II. An opposition against the patent was filed, in which the revocation of the patent was requested on the grounds of Article 100(a) EPC (lack of novelty and lack of an inventive step) and Article 100(b) EPC.
III. The contested decision was inter alia based on a first auxiliary request (amended set of claims filed as second auxiliary request on 21 March 2014), claims 1 and 4 of which read as follows:
"1. A propylene polymer composition having a Flexural modulus lower than 500MPa, a total ethylene content from 9 to 30% by weight, a xylene soluble fraction at room temperature higher than 32% by weight, a melting temperature measured by DSC (Tm°C) from 130 to 150°C and a ratio between the weight of xylene soluble fraction at 25°C and the hexane soluble fraction determined on plaque (l00mym) of higher than 5." (emphasis by the Board).

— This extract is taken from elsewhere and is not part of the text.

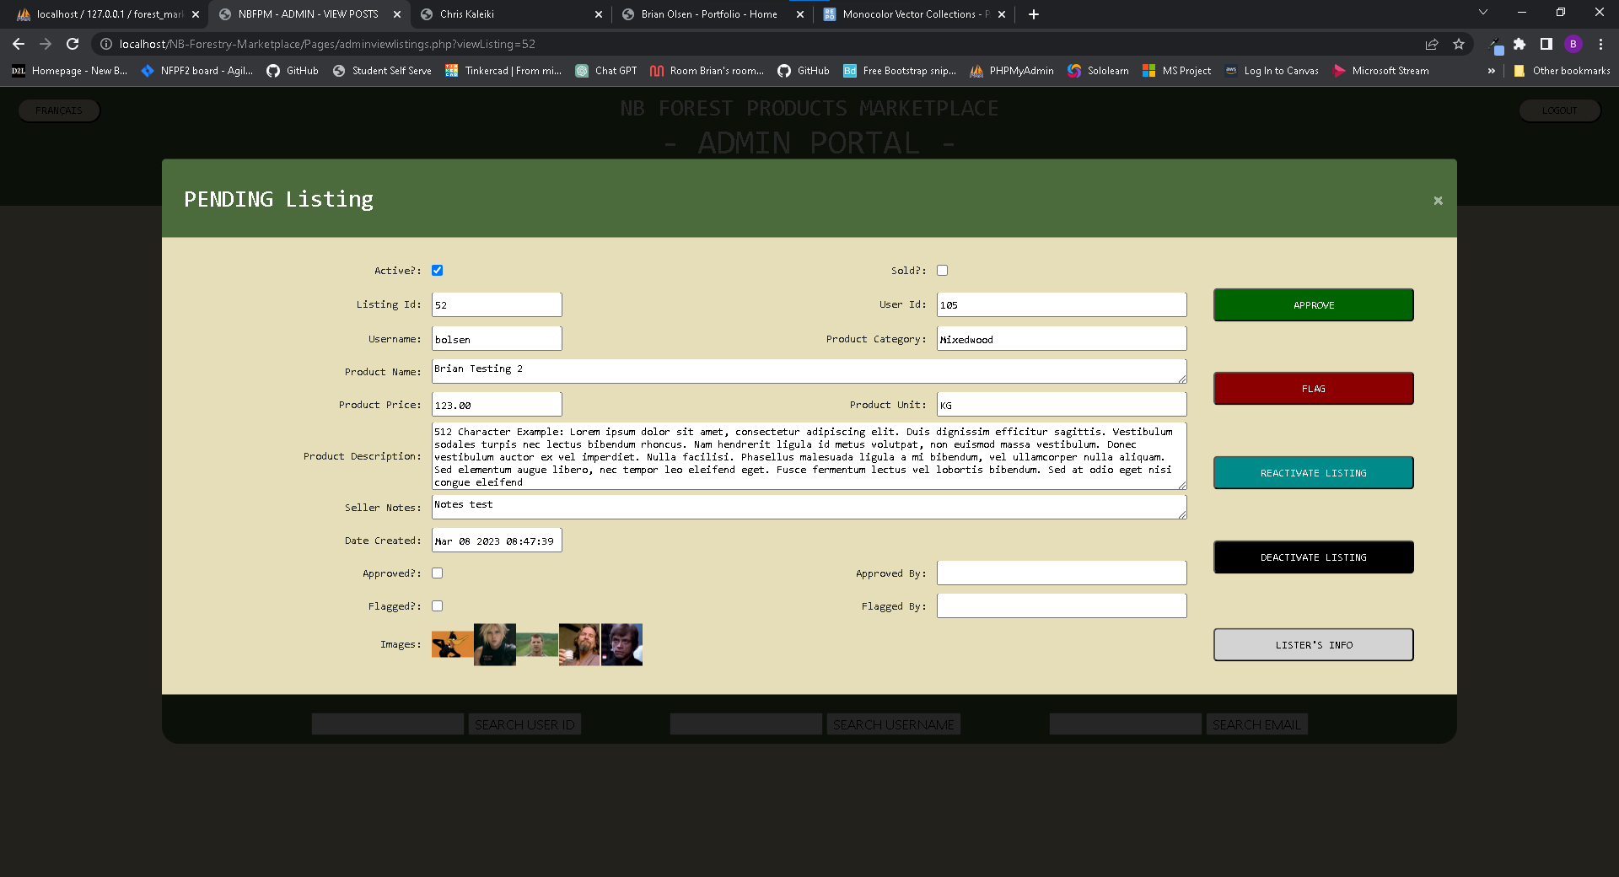Open the browser side panel icon
This screenshot has width=1619, height=877.
pyautogui.click(x=1546, y=44)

"4. The polypropylene polymer composition of claim 1 having hexane extractability determined on film (100 mym) of lower than 6% by weight."

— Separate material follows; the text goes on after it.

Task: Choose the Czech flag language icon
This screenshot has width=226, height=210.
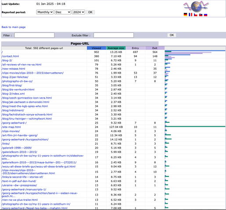Action: tap(196, 14)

IV. In the present decision the parameter "hexane soluble fraction determined on plaque (l00mym)" mentioned in claim 1 of the above first auxiliary request is referred to as "HSF(100 mym plaque)".
V. The following documents were inter alia cited in the opposition division's decision:
D1: WO 03/046021
D5: EP 1 681 315
D6: Experimental report of Borealis on examples 22 and 23 of D5
D7: Experimental report of Borealis on the determination of ethylene content by Fourier Transform Infrared Spectroscopy (FTIR)

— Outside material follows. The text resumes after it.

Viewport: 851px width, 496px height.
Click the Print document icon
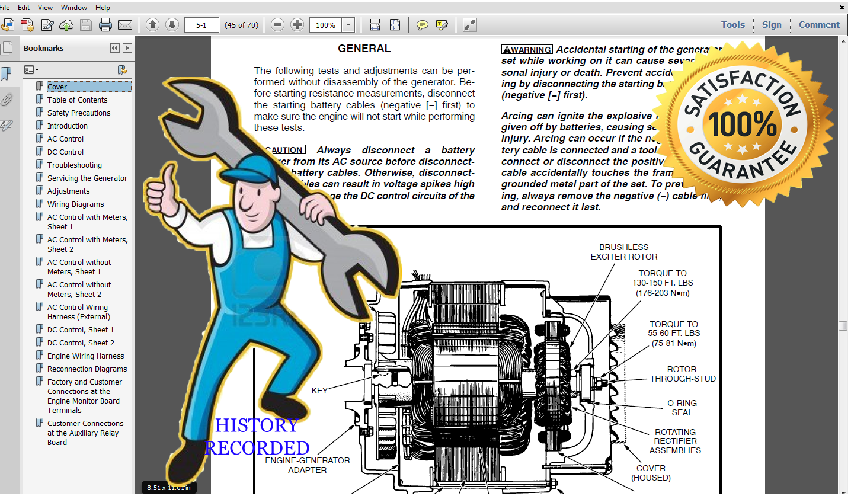(x=105, y=24)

D8: Experimental report of Borealis on the determination of flexural modulus
D9: Experimental report of Borealis on the determination of hexane solubles
D19: FDA method: CFR - Code of Federal Regulations, Title 21, Chapter 1, Part 177, section 1520, Annex B
In that decision, the opposition division inter alia held that the requirements of sufficiency of disclosure were satisfied but that claim 1 of the first auxiliary request was anticipated by example 23 of D5 in view of D6. Regarding sufficiency of disclosure it was in particular indicated that the patent in suit contained at least three working examples for which the parameters mentioned in the operative claims were measured so that the skilled worker, when in doubt as to which method should be used for a given parameter, could rework the examples and determine by trial and error the correct method of determination. Also, the respondent had determined those parameters in D7 to D9 and measured them on a specific sample in D6. Therefore, the repetition of the examples of the patent in suit did not amount to an undue burden (see paragraph bridging pages 4 and 5 of the decision).
VI. The patent proprietor (appellant) appealed the above decision and requested that the decision of the opposition division be set aside and the patent be maintained on the basis of the main request filed therewith, which was identical to the first auxiliary request on which the contested decision is based.
VII. With its rejoinder to the statement of grounds of appeal the opponent (respondent) requested that the appeal be dismissed.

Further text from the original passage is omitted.